Le point pratique de Ritson est valable : la plupart des spécialistes du marketing doivent décider où va l’argent, quand il apparaît et quelles situations d’achat comptent le plus.
Tous les spécialistes du marketing côté client du Théâtre Debussy le savent. Les lois décrivent comment le monde fonctionne à grande échelle. La plupart des marques ne fonctionnent pas à grande échelle.
L’objectif de la marque peut être une idée créative valable.
C’est sur ce point que je me sépare d’eux avec le plus grand soin, car les preuves qu’ils ont citées sont réelles. Le but apparaît rarement comme point d’entrée dans une catégorie. Mais cela ne détermine pas si le but peut fonctionner comme un outil de création émotionnelle. Je suis d’accord qu’il ne faut pas l’imposer à des marques auxquelles cela n’a pas sa place.

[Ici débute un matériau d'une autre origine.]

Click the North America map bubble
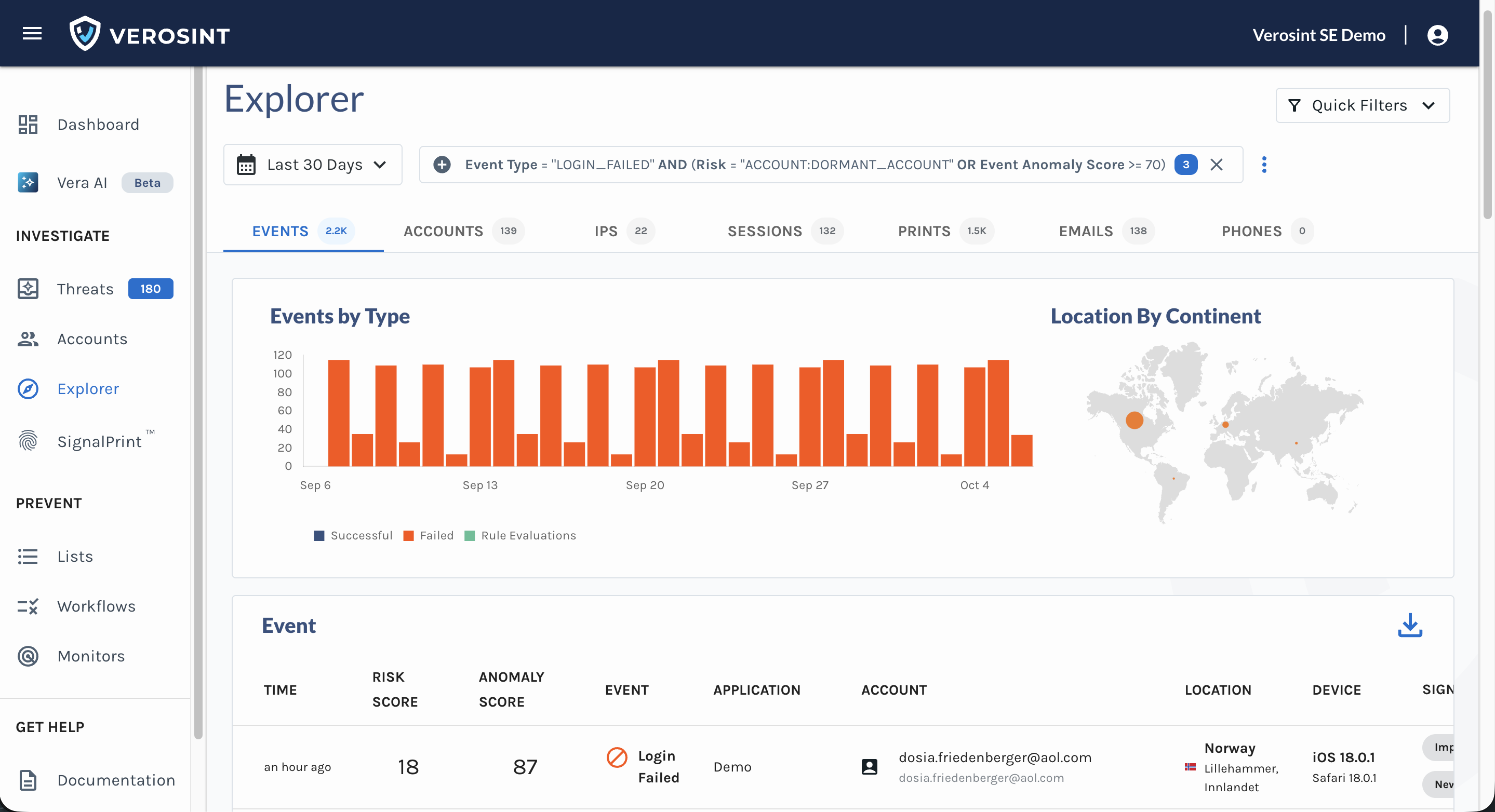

La recherche est exacte : le rappel conscient de l’objectif de la marque est à peine enregistré au point d’achat. Mais voici la contradiction : tous deux acceptent que le comportement du consommateur est implicite, émotionnel et mémoriel plutôt que rationnel. Si cela est vrai, alors utiliser des méthodologies de recherche rationnelles (demander aux gens de se rappeler si les valeurs d’une marque ont influencé leur dernier achat) n’est évidemment pas le bon instrument.
C’est comme tester si la musique vous émeut en demandant aux gens de la décrire par écrit. Un travail ciblé, bien fait, peut créer le sentiment qui donne de l’importance. Cela peut aussi être un point légitime de différenciation relative. L’exclure complètement parce qu’il ne survit pas à une enquête de rappel revient à appliquer un mauvais test.
La cohérence nécessite une théorie plus complète.
Ils ont raison de dire que les campagnes sont interrompues trop tôt, que les atouts distinctifs sont abandonnés par ennui et que le court terme détruit le capital de la marque. Tout cela est vrai. Mais la cohérence ne consiste pas simplement à « diffuser la même publicité plus longtemps ». Comme le dit Ritson : « Vous devez laisser votre gâteau au four plus longtemps. »
Vrai.
Mais vous avez toujours besoin d’une recette qui vaut la peine d’être cuisinée. Cela nécessite une stratégie créative composée. Un travail qui s’appuie sur lui-même, qui superpose le sens à travers les formats, les canaux et le temps, qui transforme l’attention en équité. Regardez tout le travail sur « plein de petits ». La recherche que j’ai développée sur la créativité composée montre que la cohérence créative au sein d’une campagne est ce qui transforme l’attention à court terme en mémoire durable de la marque. « Continuez encore deux ans » est un conseil nécessaire. Mais il faut aller plus loin.
Trente ans d’amitié intellectuelle entre deux des esprits les plus pointus du marketing, joués en public avec chaleur, générosité et quelques jurons opportuns. Ces deux hommes ont façonné la manière dont toute une génération perçoit les marques. Il n’y aura plus jamais de duo ou de session comme celui-ci dans cette industrie.
Allez regarder l’enregistrement quand il atterrira. Alors allez en discuter avec quelqu’un qui l’a également regardé. C’est ce qu’ils souhaiteraient tous les deux.